Online Trolls Target Synagogues Across 12 States with Bomb Threats and Swatting Calls

By The Editor

A group of online trolls is responsible for the disruption of services at more than two dozen synagogues across the country by targeting them with fake bomb threats and swatting calls.

According to the Anti-Defamation League, the group has struck at least 26 synagogues and two ADL offices across 12 states over the last four weekends.

“ADL continues this evening to work with law enforcement and community partners to mitigate the ongoing disruption to Jewish prayer services, as well as additional targets, by a group of online trolls who swat and call in fake bomb threats,” ADL CEO and National Director Jonathan A. Greenblatt said in a statement. 

“These trolls, who employ highly antisemitic language during their calls, have targeted over two dozen synagogues and two ADL offices. They also appear to have expanded their targets, including several African-American churches and a news organization,” the statement continued. 

“The ADL Center on Extremism is working closely with law enforcement to identify the individuals responsible for these concerning and potentially dangerous activities,” the statement concluded. 

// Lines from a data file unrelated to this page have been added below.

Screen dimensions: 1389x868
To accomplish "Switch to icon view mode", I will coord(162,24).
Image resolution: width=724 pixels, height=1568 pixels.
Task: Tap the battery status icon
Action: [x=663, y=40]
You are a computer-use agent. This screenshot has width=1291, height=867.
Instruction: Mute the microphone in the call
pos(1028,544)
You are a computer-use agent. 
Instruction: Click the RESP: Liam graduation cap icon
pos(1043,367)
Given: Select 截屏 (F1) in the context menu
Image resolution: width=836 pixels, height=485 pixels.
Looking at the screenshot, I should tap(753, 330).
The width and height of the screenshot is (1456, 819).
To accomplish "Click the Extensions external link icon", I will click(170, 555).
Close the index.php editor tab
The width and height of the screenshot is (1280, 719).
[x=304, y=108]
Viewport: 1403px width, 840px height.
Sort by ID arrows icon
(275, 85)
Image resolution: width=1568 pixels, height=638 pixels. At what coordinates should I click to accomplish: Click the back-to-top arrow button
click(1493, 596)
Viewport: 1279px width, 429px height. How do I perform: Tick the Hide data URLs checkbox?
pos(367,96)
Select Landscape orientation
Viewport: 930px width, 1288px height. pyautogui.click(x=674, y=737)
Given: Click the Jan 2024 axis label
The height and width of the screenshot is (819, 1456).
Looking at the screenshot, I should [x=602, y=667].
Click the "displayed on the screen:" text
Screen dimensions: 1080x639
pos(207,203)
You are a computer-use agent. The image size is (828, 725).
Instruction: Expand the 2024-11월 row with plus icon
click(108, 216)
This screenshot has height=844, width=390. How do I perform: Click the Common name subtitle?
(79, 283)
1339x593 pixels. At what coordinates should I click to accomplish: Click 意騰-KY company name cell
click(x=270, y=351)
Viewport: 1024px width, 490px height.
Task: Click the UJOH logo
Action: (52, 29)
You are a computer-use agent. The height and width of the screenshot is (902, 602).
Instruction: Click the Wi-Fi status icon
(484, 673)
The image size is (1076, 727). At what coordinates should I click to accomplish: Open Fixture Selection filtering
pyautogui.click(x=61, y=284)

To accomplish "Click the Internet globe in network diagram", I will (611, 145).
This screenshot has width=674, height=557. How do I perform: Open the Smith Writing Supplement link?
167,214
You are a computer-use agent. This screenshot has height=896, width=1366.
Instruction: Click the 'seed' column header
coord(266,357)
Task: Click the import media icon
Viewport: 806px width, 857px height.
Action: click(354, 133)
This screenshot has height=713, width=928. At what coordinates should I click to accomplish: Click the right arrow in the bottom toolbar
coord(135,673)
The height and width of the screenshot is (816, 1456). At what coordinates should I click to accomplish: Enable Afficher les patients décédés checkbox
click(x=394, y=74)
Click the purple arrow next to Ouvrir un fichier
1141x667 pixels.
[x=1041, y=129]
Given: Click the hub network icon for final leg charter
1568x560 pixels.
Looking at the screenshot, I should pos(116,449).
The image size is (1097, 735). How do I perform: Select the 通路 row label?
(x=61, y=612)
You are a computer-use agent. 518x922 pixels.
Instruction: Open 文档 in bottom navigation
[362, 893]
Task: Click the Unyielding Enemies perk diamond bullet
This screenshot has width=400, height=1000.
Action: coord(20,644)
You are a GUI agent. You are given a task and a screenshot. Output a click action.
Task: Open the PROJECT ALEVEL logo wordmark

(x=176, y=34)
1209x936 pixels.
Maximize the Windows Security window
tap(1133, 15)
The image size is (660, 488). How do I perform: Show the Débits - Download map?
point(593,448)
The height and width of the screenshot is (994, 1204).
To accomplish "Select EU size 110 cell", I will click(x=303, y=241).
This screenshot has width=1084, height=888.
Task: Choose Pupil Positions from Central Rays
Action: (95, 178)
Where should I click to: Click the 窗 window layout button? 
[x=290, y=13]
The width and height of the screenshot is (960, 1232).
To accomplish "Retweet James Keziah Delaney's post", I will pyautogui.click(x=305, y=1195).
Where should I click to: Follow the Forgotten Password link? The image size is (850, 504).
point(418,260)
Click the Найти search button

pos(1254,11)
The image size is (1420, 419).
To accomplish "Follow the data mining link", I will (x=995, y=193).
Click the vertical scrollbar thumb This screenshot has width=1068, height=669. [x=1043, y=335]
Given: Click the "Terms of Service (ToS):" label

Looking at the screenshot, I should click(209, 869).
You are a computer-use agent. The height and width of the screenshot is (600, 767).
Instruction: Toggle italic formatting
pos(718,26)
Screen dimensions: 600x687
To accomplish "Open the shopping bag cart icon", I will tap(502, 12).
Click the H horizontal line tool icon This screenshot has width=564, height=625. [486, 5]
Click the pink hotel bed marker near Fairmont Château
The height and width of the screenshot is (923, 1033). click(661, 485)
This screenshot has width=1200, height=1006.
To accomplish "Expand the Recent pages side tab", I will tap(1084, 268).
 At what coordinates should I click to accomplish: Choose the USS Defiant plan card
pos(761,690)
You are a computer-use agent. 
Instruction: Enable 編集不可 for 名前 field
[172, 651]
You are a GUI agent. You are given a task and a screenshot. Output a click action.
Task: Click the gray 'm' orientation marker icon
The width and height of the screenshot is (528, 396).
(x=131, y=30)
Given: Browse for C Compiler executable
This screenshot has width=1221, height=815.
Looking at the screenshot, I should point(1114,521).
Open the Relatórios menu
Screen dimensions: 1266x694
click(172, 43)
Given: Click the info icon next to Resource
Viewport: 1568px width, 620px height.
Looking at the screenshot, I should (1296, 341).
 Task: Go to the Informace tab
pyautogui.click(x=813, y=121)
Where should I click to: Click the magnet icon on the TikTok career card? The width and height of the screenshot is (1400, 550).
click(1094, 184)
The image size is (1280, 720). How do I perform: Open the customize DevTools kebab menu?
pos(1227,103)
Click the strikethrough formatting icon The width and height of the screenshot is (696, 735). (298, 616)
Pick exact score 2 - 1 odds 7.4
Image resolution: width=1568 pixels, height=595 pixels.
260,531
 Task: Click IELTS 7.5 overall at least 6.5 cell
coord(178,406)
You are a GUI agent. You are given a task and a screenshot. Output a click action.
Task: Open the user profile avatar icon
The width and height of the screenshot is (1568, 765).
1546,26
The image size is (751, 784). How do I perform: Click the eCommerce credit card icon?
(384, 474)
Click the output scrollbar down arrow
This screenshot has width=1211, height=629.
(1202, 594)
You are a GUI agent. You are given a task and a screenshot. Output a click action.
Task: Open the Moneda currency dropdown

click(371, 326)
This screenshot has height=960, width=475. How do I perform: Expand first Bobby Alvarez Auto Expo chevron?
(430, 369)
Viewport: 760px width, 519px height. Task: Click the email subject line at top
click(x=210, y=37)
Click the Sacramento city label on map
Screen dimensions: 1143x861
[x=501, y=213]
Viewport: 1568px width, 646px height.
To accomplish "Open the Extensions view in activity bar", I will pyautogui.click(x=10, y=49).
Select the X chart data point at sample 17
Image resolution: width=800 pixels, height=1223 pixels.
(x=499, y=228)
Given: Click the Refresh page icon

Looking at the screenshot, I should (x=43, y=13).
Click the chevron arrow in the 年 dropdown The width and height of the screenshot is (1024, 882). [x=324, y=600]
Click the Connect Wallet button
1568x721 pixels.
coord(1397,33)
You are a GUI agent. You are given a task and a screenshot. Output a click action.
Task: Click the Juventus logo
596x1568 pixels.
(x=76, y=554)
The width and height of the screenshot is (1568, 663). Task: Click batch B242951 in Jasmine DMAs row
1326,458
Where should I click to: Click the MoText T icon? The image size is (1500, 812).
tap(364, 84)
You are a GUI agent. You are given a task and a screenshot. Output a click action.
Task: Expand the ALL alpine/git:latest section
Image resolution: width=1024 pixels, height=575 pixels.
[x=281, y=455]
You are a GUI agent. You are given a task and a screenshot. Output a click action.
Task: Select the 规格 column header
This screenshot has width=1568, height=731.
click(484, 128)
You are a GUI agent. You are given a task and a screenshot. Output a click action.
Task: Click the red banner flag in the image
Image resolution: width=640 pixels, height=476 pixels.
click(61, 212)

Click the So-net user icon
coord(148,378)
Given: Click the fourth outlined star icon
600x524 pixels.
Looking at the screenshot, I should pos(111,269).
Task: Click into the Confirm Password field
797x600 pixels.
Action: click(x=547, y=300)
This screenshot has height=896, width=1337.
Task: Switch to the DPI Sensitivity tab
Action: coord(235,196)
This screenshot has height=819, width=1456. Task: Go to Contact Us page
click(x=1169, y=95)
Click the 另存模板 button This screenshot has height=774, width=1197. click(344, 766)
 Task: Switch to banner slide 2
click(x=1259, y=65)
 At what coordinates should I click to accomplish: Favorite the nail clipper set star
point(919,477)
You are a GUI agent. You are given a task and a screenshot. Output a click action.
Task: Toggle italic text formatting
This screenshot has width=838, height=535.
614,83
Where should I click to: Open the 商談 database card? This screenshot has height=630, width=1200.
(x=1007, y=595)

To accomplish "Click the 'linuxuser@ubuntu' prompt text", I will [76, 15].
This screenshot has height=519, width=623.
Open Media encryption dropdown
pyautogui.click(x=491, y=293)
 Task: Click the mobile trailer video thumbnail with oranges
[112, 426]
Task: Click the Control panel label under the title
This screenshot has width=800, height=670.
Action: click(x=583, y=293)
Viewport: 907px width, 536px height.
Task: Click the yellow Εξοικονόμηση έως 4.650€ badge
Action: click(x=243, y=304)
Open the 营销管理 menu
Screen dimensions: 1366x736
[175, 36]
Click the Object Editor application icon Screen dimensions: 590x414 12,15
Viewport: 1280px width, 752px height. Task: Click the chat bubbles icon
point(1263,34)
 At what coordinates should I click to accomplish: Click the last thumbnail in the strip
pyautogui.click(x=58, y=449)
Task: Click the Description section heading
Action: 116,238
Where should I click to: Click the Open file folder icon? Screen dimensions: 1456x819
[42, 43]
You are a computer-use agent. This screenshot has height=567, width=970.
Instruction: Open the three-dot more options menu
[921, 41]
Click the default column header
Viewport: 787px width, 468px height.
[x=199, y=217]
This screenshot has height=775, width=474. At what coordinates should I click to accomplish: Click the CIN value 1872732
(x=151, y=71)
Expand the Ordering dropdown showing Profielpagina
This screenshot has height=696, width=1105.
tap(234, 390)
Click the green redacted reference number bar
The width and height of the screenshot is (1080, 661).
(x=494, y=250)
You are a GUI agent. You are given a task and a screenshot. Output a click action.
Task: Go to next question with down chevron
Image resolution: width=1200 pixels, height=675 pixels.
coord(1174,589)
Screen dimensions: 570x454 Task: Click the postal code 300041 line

The group appears to go after synagogues that live stream their services, the ADL said in a tweet. 

Volume, Coordination of Threats Unprecedented

Oren Segal, vice president of the ADL’s Center on Extremism, told the site Forward his organization believes a small group of individuals coordinating with each other on social media is responsible for the incidents. They appear to be targeting synagogues that stream videos of services online.

“These trolls are weaponizing online tools to harass the Jewish community,” Segal said. “They want to watch these services get disrupted by law enforcement.”

The volume and coordination of the recent series of both bomb threats and swatting is unprecedented, he told the outlet.   

Swatting is defined as criminal harassment, calling and hoaxing an emergency services dispatcher into sending police or an emergency service response team to another person’s address.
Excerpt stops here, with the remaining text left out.